Quality of healthcare in the US
For the first time in Gallup’s two-decade trend, less than half of Americans are complimentary about the quality of U.S. healthcare, with 48% rating it “excellent” or “good.” The slight majority now rate healthcare quality as subpar, including 31% saying it is “only fair” and 21% — a new high — calling it “poor.”
Since 2012, public satisfaction with healthcare has trended downward among middle-aged and younger adults while remaining high among those 55 and older, whether this change (seen across party lines) stems from rising healthcare costs for those not on Medicaid or perceived differences brought about by the ACA.
Public satisfaction with the total cost of healthcare in the U.S. is fairly typical of what it has been over the past two decades, with just 24% satisfied and 76% dissatisfied. The percentage satisfied has averaged 22% since 2001, only once straying more than a few points from that — in 2020 during the pandemic, when 30% were satisfied.
Meanwhile, amid high inflation in 2022, 56% of Americans report being satisfied with the total cost they have to pay for healthcare — the lowest Gallup has measured since 2016. The lowest in the trend was 54%, recorded in 2006.
Perhaps reflecting their increasing concerns about healthcare quality, Americans’ perception that the U.S. healthcare system is in a crisis has grown to 20%, the highest since 2013. However, the 68% overall saying it is in trouble or has significant problems is similar to the figure in most years from 2002 to 2021.
Majority of workers say they are satisfied with their employer’ health benefits
Most workers who receive health insurance through their employer-provided plan said they are more satisfied with the coverage they receive through work than with the current health insurance system.
This was a takeaway from research conducted by Locust Street Group presented at a webinar by America’s Health Insurance Plans (AHIP). The research was part of AHIP’s Coverage@Work campaign, which aims to educate policymakers and the public about the value of employer-provided coverage.
The survey showed that although 54% of the 1,000 adults surveyed said they are satisfied with the current health system overall, 67% said they were satisfied with the coverage they receive through their employer.
Why changes are coming
Three-quarters of Americans give U.S. healthcare affordability a D or F rating, according to a poll from Gallup and West Health.

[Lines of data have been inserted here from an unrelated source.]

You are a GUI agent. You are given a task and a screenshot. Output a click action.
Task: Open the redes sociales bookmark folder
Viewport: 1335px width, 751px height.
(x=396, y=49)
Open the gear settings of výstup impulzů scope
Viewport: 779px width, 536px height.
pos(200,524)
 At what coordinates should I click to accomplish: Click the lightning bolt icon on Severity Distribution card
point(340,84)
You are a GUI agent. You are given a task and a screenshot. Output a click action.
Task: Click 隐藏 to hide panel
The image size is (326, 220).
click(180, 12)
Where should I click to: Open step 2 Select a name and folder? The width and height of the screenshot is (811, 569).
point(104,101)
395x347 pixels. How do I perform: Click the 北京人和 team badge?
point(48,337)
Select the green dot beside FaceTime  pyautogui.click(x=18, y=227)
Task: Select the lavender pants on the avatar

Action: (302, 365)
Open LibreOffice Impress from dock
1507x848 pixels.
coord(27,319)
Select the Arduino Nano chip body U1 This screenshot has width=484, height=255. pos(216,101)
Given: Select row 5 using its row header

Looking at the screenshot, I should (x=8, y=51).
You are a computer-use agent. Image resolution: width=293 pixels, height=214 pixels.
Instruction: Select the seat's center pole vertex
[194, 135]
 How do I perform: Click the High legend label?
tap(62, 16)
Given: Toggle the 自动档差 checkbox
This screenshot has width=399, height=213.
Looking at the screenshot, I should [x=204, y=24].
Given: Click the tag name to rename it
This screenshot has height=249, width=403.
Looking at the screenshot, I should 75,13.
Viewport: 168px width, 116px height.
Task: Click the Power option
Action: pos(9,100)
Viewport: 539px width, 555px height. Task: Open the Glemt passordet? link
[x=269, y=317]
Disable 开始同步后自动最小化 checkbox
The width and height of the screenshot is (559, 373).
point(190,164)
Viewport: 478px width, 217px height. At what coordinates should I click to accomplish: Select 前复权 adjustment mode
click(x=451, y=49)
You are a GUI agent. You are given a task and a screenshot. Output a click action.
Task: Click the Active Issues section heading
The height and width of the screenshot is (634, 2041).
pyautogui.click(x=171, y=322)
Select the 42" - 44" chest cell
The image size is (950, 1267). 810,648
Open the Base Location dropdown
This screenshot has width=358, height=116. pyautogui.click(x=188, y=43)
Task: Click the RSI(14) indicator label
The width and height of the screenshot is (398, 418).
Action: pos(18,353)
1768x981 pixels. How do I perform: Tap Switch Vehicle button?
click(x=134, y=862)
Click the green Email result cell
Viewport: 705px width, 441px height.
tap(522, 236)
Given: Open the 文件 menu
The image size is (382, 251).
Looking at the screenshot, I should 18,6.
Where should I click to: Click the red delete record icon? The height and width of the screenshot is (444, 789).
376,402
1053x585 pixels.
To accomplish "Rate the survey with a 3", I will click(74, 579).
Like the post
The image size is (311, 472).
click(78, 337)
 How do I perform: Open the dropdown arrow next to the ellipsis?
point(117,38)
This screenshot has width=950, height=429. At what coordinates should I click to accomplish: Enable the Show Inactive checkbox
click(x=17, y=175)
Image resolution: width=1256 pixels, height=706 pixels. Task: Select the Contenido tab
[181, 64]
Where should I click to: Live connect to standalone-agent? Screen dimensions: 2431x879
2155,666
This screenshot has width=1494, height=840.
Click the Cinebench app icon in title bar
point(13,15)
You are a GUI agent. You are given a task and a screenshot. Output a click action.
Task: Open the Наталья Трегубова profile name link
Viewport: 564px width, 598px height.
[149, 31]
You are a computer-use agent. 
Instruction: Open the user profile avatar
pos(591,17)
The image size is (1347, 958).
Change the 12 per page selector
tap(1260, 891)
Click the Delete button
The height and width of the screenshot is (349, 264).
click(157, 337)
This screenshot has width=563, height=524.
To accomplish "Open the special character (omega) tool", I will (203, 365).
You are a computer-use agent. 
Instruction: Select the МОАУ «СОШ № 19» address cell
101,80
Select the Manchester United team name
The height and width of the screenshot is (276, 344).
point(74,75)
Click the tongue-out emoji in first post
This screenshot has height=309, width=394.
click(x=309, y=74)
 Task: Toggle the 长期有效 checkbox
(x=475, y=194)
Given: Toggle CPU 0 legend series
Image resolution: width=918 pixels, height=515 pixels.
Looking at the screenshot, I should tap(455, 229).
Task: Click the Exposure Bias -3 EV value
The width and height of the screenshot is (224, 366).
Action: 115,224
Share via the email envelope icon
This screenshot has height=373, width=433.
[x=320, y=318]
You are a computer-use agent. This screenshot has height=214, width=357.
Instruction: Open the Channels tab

Over 5,000 Americans were asked to grade the U.S. healthcare system overall regarding affordability, equity, accessibility, and quality. 44% of Americans gave the entire system a poor or failing grade. One in 3 said healthcare affordability deserved an F.
Maybe it’s because a quarter of Americans owe $10,000 or more in medical debt, even though half of them have health insurance that’s supposed to minimize excessive healthcare costs.
A survey found that carrying health insurance doesn’t make much difference in whether you have to take on medical debt — it merely caps how much debt you’ll owe.
According to the survey, 69% of respondents who pay for their own health insurance reported medical debt, as did 61% of respondents with policies through their employer and 59% with no health insurance.
The ACA was just the first step in healthcare reform. Both parties understand that voters are highly concerned about healthcare and its costs. Eli Lilly, perhaps sensing the changing winds, lowered the price of their insulin to $35, but we still have a long way to go.
We, as a nation, have to decide if healthcare should be available to everyone without regard to insurance. Should cancer patients have to decide if life-extending treatments are worth wiping out their savings? Should hospitals be allowed to charge patients $12.00 for ibuprofen?
There is a lot of work to be done, but my feeling is that eventually, healthcare will have to become non-profit. People over profits.